▼
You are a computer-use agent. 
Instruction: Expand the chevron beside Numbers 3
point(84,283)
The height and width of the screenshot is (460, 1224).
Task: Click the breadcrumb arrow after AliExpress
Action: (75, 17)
▲
• [Instructions for the task] Repeat exactly the lines from the one containing "Instruction: Expand the" to the end of the records.

• [Solution to this exercise]
Instruction: Expand the chevron beside Numbers 3
point(84,283)
The height and width of the screenshot is (460, 1224).
Task: Click the breadcrumb arrow after AliExpress
Action: (75, 17)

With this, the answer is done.